Task item A:
Answer these about the passage on multiple sclerosis and brain atrophy:
(i) Which subcortical gray matter structure does it call the most frequently affected?
(ii) In the study cited as [40], by how much did gray matter atrophy increase in SPMS patients?
(iii) In the study of late stage SPMS patients, which MRI marker was most sensitive for episodic memory and processing speed deficits?
Task item B: Pick up the passage on multiple sclerosis and brain atrophy where it stops and write its next paragraph.

(Beginning of Extracted text)

SDMT: Symbol Digits Modalities Test; PASAT: Paced Auditory Serial Addition Test; COWAT: Controlled Oral Word Association Test; CVLT2: California Verbal Learning Test 2nd edition; BVMTR: Brief Visuospatial Memory Test Revised; DKEFS: Delis Kaplan Executive Function System Sorting Test.
Although MS was originally considered to be a disease of White Matter (WM), more recently with the development and utilization of advanced immunohistochemistry techniques investigators have begun to appreciate that demyelination of gray matter (GM) is a common neuropathological feature in MS patients. Demyelination of GM appears to be more common in the cerebellum, spinal cord and hippocampus. Essentially, however, no areas within the CNS are actually spared [38]. The thalamus is considered the most frequently affected subcortical GM structure, but lesions have been identified within the putamen, pallidum, caudate, amygdale, substantia nigra and hypothalamus [39].
Considering the above, clinicians and researchers investigating neuropsychological functions in MS patients have realized that cognitive dysfunction in this population cannot be explained by WM pathology alone. GM pathology appears to have a significant impact on cognitive impairment, but requires novel neuroimaging technology in order to detect and visualize these types of lesions. Due to these visualization difficulties in current imaging technologies, research in MS has shifted its focus primarily to comparing WM and GM measures of atrophy [39]. In this respect, [40], noted a similar increase in WM atrophy across disease stages (three-fold), whereas, atrophy of the GM increased proportionally according to disease stage, i.e. three-fold in CIS converting to RRMS, versus 14-fold in SPMS patients.
Another important issue is that GM atrophy has been reported to be regionally specific, involving early volume loss of the basal ganglia, corpus callosum and thalamus. Recent studies have outlined the significance of thalamic volume in relation to cognitive impairment. One such report by [41] found lower thalamic volumes in MS patients compared to healthy participants, with the lowest volumes found in severely cognitive impaired patients. In one of our recent studies, we provide evidence that thalamic atrophy was the best predictor of cognitive dysfunction in RRMS patients and was also highly associated with activities of daily living and employment status [42]. Moreover, in a similar study that recruited late stage SPMS patients, we found that corpus callosum atrophy was associated with deficits in cognitive flexibility, processing speed, episodic memory, executive functions, reaction time and phonological verbal fluency. Processing speed and composite memory were the most sensitive markers for predicting employment status. Corpus callosum atrophy was the most sensitive MRI marker for episodic memory and processing speed deficits. Moreover, corpus callosum atrophy predicted a clinically meaningful cognitive decline, affecting employment status in our SPMS patients [43]. Thus, it appears that irreversible tissue loss, as measured by brain atrophy of the white and gray matter, is strongly associated to cognitive function in the MS population. While white matter atrophy has also been reported to contribute significantly to impairment in mental processing speed and working memory, gray matter atrophy was highly predictive for verbal memory status, but additionally predicted neuropsychiatric symptoms such as disinhibition and euphoria [44].

(End of Extracted text)
(Beginning of Data excerpts)

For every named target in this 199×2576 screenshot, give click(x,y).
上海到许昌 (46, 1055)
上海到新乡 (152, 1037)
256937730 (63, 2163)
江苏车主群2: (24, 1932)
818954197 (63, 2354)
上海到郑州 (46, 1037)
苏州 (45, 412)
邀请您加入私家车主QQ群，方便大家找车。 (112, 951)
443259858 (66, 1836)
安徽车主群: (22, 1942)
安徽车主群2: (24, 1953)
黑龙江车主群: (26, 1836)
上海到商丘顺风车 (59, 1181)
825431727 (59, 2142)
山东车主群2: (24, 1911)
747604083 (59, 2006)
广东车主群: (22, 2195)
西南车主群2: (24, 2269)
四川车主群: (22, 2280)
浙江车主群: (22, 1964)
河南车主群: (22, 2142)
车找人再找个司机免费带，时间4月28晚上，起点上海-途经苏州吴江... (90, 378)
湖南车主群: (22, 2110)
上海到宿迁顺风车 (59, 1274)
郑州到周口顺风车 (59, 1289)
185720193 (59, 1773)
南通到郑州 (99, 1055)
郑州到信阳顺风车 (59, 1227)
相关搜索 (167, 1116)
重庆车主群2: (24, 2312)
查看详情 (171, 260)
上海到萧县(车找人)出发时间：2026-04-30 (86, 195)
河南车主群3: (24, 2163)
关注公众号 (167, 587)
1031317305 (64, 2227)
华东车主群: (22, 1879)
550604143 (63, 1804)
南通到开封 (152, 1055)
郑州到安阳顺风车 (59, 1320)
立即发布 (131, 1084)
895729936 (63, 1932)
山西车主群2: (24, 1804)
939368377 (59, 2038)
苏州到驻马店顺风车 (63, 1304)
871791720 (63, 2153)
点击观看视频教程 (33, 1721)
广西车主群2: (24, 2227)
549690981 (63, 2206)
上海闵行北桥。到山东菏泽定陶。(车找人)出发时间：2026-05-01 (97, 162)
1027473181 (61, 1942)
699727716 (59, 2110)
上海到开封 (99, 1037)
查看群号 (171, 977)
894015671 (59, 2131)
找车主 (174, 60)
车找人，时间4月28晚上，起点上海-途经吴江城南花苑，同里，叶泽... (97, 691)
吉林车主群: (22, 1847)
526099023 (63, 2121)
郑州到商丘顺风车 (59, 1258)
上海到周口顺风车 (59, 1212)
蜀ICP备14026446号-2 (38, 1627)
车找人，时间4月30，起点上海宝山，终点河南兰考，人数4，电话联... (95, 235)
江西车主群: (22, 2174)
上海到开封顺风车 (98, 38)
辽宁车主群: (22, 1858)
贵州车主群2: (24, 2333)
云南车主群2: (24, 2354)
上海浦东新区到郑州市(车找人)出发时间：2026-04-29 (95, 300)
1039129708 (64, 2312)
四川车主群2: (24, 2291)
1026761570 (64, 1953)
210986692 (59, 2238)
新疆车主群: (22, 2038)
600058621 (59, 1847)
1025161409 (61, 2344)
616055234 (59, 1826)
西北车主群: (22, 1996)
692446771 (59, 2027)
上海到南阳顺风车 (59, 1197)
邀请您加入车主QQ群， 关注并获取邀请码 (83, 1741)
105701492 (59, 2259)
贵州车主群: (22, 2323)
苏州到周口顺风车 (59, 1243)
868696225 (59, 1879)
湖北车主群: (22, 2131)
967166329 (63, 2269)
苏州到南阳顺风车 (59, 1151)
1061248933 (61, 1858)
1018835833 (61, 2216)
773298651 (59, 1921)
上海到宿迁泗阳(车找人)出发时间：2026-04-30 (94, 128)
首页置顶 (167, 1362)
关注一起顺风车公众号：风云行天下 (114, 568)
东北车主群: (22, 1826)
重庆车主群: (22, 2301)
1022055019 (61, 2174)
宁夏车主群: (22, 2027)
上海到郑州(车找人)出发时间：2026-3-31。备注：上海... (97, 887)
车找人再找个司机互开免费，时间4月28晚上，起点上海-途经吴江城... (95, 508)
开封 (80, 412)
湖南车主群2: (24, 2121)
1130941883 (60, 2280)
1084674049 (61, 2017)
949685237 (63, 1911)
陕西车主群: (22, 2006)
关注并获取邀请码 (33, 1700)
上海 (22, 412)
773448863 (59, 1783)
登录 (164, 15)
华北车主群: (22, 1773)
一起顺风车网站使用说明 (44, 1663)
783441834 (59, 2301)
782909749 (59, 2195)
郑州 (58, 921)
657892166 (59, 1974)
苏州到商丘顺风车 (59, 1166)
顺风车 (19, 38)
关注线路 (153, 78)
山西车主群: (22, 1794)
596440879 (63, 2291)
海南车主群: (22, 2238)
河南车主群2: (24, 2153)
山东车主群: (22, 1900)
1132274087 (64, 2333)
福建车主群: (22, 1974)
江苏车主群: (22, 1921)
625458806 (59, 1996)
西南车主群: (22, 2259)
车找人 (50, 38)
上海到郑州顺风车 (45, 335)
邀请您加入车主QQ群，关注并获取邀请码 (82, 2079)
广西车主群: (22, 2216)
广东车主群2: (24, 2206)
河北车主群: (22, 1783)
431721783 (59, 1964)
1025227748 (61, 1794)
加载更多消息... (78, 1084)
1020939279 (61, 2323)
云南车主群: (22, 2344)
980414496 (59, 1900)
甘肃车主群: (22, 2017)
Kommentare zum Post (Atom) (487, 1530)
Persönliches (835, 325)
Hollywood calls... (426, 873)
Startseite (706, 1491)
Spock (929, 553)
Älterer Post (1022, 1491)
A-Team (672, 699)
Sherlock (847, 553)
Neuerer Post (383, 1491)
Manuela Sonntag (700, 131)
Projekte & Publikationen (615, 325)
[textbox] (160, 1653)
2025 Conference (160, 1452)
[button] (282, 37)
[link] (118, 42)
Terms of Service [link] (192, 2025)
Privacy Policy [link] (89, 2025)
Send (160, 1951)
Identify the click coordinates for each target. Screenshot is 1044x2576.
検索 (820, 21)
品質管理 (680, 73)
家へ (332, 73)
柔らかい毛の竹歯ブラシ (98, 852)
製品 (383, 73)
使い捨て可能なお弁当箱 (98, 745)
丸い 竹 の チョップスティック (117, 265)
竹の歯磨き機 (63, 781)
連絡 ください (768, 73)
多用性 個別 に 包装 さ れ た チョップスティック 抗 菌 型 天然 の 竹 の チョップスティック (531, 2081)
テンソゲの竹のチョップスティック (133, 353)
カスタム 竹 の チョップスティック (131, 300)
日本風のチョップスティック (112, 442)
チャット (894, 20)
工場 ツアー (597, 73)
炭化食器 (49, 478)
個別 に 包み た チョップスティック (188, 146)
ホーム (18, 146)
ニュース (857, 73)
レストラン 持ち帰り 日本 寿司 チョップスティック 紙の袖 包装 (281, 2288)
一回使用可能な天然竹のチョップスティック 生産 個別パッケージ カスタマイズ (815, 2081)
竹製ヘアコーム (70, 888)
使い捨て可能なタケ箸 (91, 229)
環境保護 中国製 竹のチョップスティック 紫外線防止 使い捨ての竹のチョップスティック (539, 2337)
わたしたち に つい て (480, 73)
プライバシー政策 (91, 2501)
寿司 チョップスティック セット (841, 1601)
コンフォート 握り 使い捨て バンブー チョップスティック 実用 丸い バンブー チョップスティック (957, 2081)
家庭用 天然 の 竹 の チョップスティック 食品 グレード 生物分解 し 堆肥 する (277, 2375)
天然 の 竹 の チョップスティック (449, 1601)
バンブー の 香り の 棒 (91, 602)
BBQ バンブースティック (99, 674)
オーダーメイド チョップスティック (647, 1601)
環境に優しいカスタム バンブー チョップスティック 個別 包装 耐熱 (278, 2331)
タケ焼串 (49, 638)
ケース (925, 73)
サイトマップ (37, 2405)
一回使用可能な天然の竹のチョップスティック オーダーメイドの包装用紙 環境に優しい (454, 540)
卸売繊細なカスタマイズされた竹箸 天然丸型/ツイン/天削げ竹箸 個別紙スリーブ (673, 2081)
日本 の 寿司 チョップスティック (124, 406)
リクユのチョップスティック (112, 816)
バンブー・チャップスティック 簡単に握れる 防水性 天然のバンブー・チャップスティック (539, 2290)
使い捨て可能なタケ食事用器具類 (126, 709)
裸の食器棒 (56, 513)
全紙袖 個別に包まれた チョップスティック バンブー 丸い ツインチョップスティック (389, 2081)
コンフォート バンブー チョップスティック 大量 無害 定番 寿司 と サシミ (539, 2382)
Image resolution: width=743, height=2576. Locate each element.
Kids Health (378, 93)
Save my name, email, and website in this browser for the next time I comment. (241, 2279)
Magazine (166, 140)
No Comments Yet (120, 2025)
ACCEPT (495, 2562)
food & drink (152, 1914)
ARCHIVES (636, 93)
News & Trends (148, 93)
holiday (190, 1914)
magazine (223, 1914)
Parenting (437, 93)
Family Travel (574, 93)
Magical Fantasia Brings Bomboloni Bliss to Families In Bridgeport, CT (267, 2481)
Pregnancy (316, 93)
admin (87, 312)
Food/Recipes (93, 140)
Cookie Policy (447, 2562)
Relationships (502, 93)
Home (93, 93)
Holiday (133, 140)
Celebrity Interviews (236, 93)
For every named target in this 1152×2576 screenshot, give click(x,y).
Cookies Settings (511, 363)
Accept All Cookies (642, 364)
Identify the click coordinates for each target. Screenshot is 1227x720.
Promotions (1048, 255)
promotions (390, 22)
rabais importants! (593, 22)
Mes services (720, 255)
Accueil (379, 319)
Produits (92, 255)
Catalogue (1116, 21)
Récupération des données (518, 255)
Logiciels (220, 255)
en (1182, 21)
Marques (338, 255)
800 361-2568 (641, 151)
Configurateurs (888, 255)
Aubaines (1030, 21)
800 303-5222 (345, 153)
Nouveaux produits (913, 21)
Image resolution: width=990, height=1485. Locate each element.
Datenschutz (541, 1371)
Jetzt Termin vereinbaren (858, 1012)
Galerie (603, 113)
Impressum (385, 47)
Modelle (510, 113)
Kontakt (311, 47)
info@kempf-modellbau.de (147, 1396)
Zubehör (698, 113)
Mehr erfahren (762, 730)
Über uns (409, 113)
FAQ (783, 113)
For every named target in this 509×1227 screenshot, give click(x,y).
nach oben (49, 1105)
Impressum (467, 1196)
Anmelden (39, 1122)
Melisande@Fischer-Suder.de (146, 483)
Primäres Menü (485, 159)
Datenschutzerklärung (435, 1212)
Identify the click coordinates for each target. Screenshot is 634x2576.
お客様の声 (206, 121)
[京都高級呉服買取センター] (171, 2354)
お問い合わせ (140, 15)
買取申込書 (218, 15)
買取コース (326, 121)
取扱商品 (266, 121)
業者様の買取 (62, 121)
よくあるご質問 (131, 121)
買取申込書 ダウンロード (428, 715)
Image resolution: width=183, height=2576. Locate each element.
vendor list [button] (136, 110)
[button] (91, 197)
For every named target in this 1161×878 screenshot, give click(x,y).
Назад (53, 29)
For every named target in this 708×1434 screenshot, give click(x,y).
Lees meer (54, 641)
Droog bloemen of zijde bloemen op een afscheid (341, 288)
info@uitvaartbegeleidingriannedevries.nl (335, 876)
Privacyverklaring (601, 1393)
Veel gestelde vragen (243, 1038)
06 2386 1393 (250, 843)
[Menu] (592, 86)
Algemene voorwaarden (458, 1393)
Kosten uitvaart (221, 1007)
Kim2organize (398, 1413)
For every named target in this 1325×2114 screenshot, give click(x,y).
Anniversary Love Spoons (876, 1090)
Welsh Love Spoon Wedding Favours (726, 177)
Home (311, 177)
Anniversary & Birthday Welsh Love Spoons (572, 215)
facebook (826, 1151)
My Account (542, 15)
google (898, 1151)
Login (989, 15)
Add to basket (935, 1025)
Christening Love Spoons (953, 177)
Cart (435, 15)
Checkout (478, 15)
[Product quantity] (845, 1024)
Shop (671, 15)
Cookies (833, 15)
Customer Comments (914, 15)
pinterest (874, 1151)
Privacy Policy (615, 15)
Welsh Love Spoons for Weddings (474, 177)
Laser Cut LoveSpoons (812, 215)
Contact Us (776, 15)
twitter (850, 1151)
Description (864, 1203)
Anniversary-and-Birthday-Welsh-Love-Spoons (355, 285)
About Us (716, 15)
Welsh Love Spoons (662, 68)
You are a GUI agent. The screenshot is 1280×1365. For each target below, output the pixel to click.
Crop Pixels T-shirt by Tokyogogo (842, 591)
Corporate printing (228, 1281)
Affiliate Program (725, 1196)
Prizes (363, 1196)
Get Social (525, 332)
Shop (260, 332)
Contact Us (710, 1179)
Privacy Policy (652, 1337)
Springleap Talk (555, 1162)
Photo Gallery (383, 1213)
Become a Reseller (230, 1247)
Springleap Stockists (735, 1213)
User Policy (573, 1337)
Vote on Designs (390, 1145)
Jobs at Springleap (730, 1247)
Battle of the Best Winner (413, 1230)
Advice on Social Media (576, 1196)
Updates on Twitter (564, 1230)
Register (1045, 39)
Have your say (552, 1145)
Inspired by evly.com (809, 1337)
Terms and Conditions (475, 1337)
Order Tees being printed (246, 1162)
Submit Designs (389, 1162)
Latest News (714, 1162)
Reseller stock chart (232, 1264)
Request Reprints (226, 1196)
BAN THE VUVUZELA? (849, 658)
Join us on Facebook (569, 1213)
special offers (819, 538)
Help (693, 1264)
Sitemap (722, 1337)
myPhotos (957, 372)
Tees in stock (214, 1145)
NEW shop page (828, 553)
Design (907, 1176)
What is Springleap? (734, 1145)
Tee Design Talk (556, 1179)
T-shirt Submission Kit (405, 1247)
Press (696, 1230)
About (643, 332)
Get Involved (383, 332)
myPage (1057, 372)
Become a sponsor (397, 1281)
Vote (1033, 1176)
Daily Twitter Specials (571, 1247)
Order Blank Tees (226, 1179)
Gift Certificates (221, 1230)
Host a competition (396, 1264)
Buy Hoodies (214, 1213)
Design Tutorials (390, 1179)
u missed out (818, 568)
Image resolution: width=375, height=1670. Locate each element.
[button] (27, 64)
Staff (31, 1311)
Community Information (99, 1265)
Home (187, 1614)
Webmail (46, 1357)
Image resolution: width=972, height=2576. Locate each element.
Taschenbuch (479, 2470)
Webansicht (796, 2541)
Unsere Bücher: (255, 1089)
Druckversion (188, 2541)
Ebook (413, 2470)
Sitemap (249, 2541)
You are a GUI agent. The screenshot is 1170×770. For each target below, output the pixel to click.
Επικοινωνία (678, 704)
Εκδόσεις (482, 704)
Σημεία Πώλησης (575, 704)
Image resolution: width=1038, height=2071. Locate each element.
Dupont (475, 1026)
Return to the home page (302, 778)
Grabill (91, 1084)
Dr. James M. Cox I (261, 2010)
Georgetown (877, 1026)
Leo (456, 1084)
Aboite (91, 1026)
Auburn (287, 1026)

(End of Data excerpts)

Answer box A:
(i) The thalamus.
(ii) Fourteen-fold.
(iii) Corpus callosum atrophy.

Answer box B:
Recent evidence from empirical research has indicated that cognitive dysfunction in MS patients is highly related to everyday functioning abilities [45]. One such study that evaluated associations between cognitive functions and objective performance on measures of everyday functioning in MS, [46], reported that MS patients had significantly more difficulties in simple and more complex cooking abilities, using the phone, taking medication, and paying the bills, compared to healthy participants. An interesting study by O’Brien et al. [47] and a more ecologically valid study by Goverover et al [48], utilizing an actual reality (AR) approach through the use of everyday tasks requiring the internet (e.g. booking an airline ticket, purchasing cookies and ordering pizza), the authors report significant correlations between these tasks and performance on mental processing speed (SDMT), concluding that this measure contributes significantly to predicting everyday functioning capacity in MS. A more recent study, [48], examined the ability of MS patients to manage their finances. The authors found that MS patients demonstrated and reported more difficulties in managing their finances compared to healthy controls. Moreover, MS patient’s difficulties in handling their finances were associated with the severity of cognitive dysfunction. As this important everyday task requires intact mental processing ability and executive-attentional abilities, domains usually impaired in MS individuals, these findings may serve as potential intervention indicators when planning cognitive rehabilitation interventions.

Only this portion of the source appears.